Un’installazione en plein air nel cortile centrale, un video diluito su sedici schermi nella project room e un libro fotografico disponibile all’acquisto. Questi i tre momenti della mostra napoletana di Claude Closky (Parigi, 1963) curata da Marie Muracciole.
Manège è il cuore pulsante dell’intervento. Già presentato al Centre Pompidou di Parigi in occasione della vittoria del prestigioso Prix Marcel Duchamp nel 2006, consiste in una infilata di sedici video al plasma che presentano infiniti frammenti –dai 4 ai 20 secondi ciascuno– di immagini scaricate da internet, sottolineate da jingle demenziali. La sequenza, che scorre in senso orario sui video, costringe lo spettatore a trottare lungo le pareti della sala, come fosse, appunto, in un maneggio.

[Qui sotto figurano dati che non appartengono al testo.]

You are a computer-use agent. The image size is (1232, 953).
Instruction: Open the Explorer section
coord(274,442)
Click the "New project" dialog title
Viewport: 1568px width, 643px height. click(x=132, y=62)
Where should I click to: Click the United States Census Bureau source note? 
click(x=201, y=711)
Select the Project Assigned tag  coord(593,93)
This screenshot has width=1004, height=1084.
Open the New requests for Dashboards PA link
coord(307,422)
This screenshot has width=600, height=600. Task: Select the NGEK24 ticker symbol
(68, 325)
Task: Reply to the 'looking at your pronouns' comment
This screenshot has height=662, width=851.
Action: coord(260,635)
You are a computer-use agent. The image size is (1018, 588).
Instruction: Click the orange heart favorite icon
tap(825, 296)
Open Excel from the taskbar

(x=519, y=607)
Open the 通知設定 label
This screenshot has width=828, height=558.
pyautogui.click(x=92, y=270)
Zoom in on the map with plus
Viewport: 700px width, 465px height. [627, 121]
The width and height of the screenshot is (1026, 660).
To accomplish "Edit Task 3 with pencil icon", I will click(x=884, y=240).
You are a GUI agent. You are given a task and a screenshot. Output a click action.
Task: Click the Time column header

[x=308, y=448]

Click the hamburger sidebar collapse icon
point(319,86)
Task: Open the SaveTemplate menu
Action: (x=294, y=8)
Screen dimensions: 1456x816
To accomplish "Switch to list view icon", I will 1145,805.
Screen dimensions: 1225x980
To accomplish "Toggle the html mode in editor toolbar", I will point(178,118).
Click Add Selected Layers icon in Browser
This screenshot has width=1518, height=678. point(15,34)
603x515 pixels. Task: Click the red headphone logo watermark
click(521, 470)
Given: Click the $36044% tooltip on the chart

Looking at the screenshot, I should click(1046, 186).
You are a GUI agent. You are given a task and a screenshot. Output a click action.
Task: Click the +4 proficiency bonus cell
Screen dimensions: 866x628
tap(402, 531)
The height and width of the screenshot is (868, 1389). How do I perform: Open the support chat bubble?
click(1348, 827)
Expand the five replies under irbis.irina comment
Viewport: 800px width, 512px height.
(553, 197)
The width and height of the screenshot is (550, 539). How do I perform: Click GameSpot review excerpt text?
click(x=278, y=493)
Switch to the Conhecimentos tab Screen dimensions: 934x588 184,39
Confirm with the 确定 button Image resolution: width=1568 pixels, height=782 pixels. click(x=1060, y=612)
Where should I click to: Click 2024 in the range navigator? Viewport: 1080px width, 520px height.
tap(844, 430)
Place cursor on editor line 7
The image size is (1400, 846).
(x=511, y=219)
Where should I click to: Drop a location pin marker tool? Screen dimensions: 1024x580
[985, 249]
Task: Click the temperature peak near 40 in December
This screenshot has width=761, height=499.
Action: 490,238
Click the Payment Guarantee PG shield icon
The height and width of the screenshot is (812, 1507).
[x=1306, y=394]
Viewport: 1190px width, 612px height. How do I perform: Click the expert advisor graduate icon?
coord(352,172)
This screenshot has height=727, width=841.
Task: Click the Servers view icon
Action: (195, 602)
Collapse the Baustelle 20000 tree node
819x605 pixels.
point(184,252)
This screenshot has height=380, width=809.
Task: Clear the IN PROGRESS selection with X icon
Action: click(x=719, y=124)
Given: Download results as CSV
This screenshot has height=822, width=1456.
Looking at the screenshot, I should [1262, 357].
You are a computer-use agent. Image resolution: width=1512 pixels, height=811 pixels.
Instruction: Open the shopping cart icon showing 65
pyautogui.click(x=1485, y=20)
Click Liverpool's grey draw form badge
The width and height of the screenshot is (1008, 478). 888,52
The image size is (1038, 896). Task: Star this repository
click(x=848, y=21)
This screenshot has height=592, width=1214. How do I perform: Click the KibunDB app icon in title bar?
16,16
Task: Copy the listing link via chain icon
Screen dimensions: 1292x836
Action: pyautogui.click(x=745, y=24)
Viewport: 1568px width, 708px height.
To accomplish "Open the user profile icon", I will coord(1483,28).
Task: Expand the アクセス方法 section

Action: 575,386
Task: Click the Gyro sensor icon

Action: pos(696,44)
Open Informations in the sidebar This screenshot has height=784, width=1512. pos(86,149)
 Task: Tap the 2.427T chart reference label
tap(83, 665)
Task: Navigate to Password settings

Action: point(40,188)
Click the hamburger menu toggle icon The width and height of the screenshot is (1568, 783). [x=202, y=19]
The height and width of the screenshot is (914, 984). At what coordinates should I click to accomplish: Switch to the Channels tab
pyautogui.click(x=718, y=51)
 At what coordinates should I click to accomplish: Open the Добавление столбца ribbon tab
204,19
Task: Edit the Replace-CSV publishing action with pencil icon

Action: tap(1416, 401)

L’accostamento casuale e decontestualizzato di immagini reperibili nella rete all’interno di siti –che fungono da contesto, appunto– sottolinea l’assoluta perdita di significato derivante da una fruizione schizofrenica dell’informazione visiva.
Nel grande cortile, collegato mediante due rampe di scale direttamente alla project room, si trovano ancora scale. Sono quelle di Climb at your own risk: installazione site specific che rammenta, mediante una metafora fisica, il pericolo insito nella fruizione intellettuale dell’arte. Esperienza che può provocare ascensioni mistiche ma anche sonore ricadute, tali da rendere quasi consigliabile l’istituzione della firma di una liberatoria all’atto dell’accesso al museo.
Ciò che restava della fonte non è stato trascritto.